Se qualcuno avesse detto a Billy Wilder che nel futuro due producers di musica elettronica si sarebbero presi la briga di sonorizzare un suo film muto, probabilmente avrebbe stentato a crederci. Il film in questione è “Menschen am Sonntag” (“Gente di domenica”, 1929) di Robert Siodmak, Edgar G. Ulmer e Rochus Gliese, prima pellicola muta sceneggiata dal regista di “Irma La Douce”. E i musicisti dai nomi impronunciabili che hanno ideato questo cortocircuito originalissimo tra immagini in bianco e nero e colpi di synth e organi distorti, sono due componenti della band elettro-folk islandese dei Múm. Precisamente: Örvar Poreyiasrson Smárason e Gunnar Örn Tynesche, i fondatori del gruppo, nel lontano 1997. Sei album all'attivo e collaborazioni inattese come quella con Kylie Minogue, i Múm si sono fatti notare fin dall'album d'esordio – “Yesterday Was Dramatic. Today Is OK” (2000) – perfetto compendio tra elettronica e musica da camera, in cui le tastiere giocattolo e i suoni sintetici si alternano alle melodie più classiche di strumenti vintage quali fisarmoniche e chitarre acustiche.
Non è un caso che una band nota nel panorama internazionale per il suo stile evocativo e “magico”, rimando a una provenienza geografica segnata da atmosfere eteree e boschi abitati da fate e leggende, abbia scelto un film in cui l'assenza di trama, nella dimensione rarefatta di una domenica estiva, sembra essere la caratteristica più evidente. Siamo nella Berlino pre-nazista: di lì a poco sarebbe sprofondata nel baratro dell'orrore, ma in “Menshen am Sonntag” è ancora tutto luce e spensieratezza. Bambini biondi che giocano in riva al fiume, vecchie signore nei loro costumi casti, giovani sui pedalò che stanno per innamorarsi. Una versione poco nota del capoluogo tedesco, chiassosa e sorridente, battuta dal sole e scossa da una leggera brezza, sicuramente discordante rispetto a quella ben più conosciuta e lugubre degli anni della guerra.
Örvar Smárason e Gunnar Tynesche si trovano ai lati opposti del palco del Monk Club, camicia gialla l'uno, maglietta scollata verde-militare l'altro, curvi sui synth, alzando di tanto in tanto lo sguardo per seguire qualche scena della proiezione.

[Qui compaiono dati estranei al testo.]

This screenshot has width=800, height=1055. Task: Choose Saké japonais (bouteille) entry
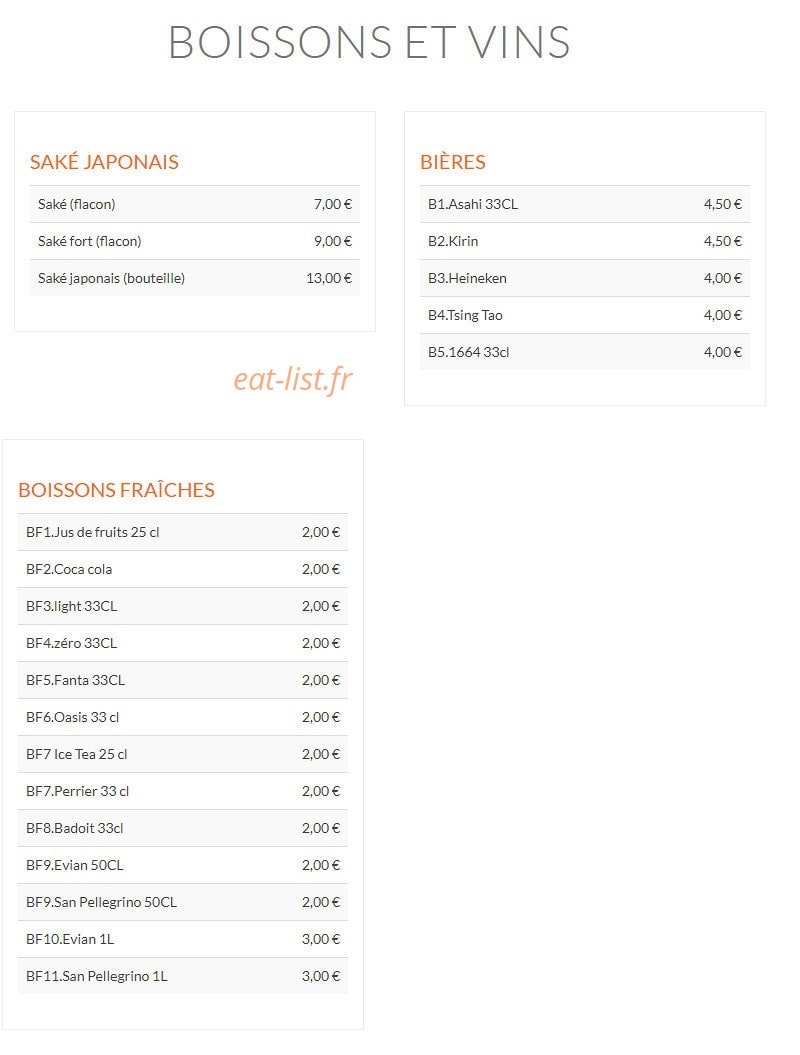pos(194,278)
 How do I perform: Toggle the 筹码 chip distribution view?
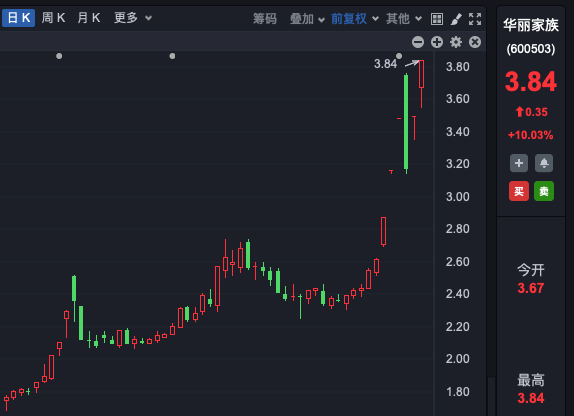click(x=265, y=19)
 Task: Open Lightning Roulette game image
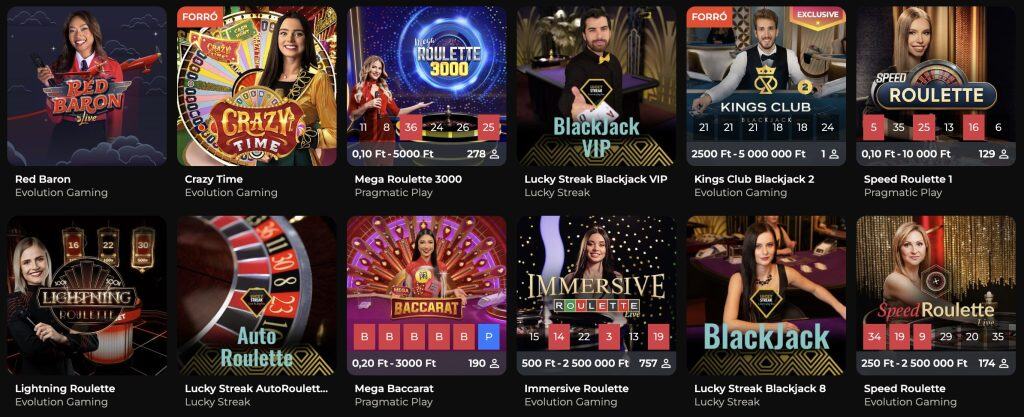click(x=87, y=296)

Manca più della metà della band, prime fra tutti le gemelle Gyoa e Kristín Valtysdòttir, le “sirene” dalla voce soffusa capaci di attirarti verso i flussi ipnotici di brani come “Green Tunnel of Glass” (singolo di lancio del capolavoro “Finally We Are No one”, del 2002) o “The Land Between Solar System”, il brano che conclude coi suoi 12 minuti il sorprendente album d'esordio. Mancano le fisarmoniche e i sussurri, ma tornano i trilli metallici di carillon infantili, la magia di ninnananne sognanti e alcune tracce melodiche simili a quelle dei brani più noti. Smárason e Tynesche trascinano gli ascoltatori, comodamente seduti sulle poltroncine rosse del Monk Club, in un viaggio emotivo che mixa suspance e mood malinconico, rarefazione e beat incalzanti, con improvvisazioni a quattro mani che si sposano perfettamente con il ritmo lento delle immagini.
Il risultato è un'opera in tutto uguale e in tutto diversa rispetto al film muto del 1929: «più ambigua, diranno i suoi detrattori; ma l'ambiguità è una ricchezza», avrebbe detto Borges. Sperimentazioni del genere non sono di certo una novità. Né per i Múm, che nel 2004 avevano sonorizzato niente poco di meno che “La Corazzata Potemkin” di Ejzenstein, né per altri gruppi. Per restare in Italia, nel 2007 i Marlene Kuntz avevano scelto un film muto degli anni ’20, “La signorina Else” del regista tedesco Paul Czinner, per testare le loro doti compositive, mentre molto più recente è la sonorizzazione di “C’era una volta” di Carl Theodor Dreyer da parte dei chitarristi Paolo Spaccamonti e Stefano Pilia (Afterhours e Massimo Volume) e della violoncellista Julia Kent.
Quello che è certo è che in questo caso il cortocircuito tra estetica cinematografica classica e musica contemporanea sembra riuscire senza troppi attriti.